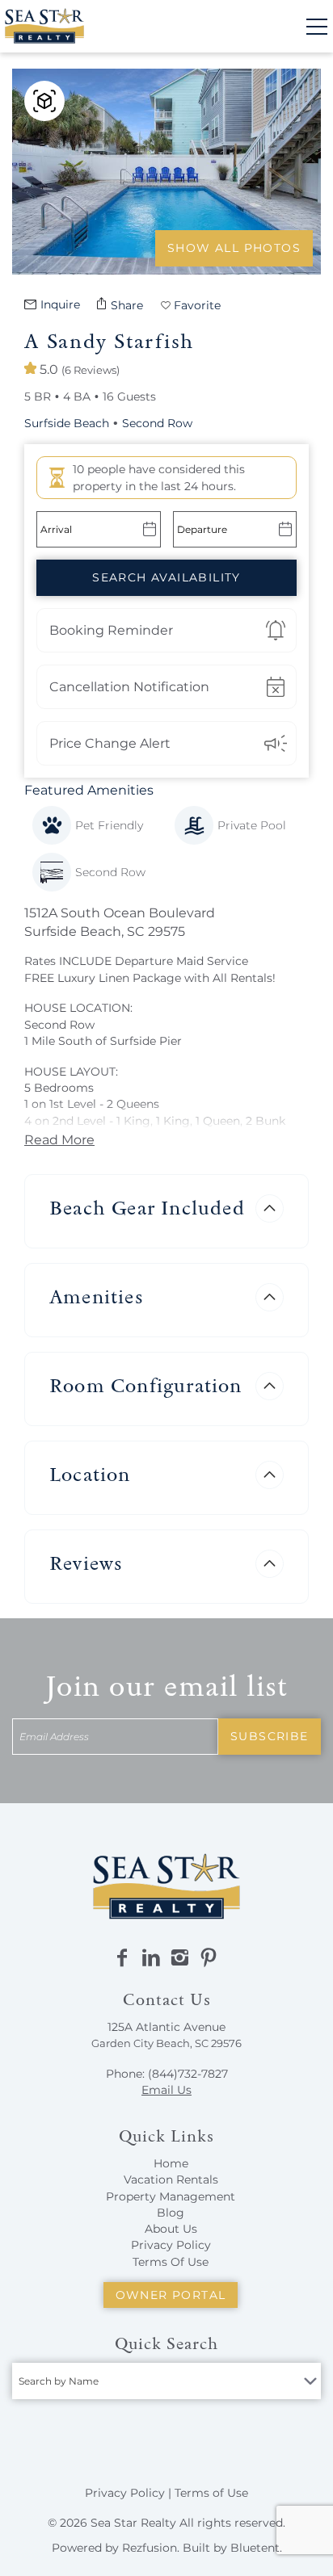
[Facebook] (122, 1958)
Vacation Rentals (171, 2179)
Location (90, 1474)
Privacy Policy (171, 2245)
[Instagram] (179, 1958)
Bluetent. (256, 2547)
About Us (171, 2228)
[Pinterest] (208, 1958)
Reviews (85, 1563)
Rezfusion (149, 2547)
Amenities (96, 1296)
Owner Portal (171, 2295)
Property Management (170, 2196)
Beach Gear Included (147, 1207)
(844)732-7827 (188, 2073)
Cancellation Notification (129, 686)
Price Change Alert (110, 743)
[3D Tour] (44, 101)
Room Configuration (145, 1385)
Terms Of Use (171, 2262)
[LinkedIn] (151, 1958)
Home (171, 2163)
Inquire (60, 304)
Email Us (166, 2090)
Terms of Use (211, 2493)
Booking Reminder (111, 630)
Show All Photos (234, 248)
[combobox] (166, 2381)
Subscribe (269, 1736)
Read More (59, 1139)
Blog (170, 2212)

_ _ _ _ _

Every line from the one holding "Inquire (60, 304)" through the last line of the listing above should be set down exactly, and nothing more.

- _Response area_
Inquire (60, 304)
Email Us (166, 2090)
Terms of Use (211, 2493)
Booking Reminder (111, 630)
Show All Photos (234, 248)
[combobox] (166, 2381)
Subscribe (269, 1736)
Read More (59, 1139)
Blog (170, 2212)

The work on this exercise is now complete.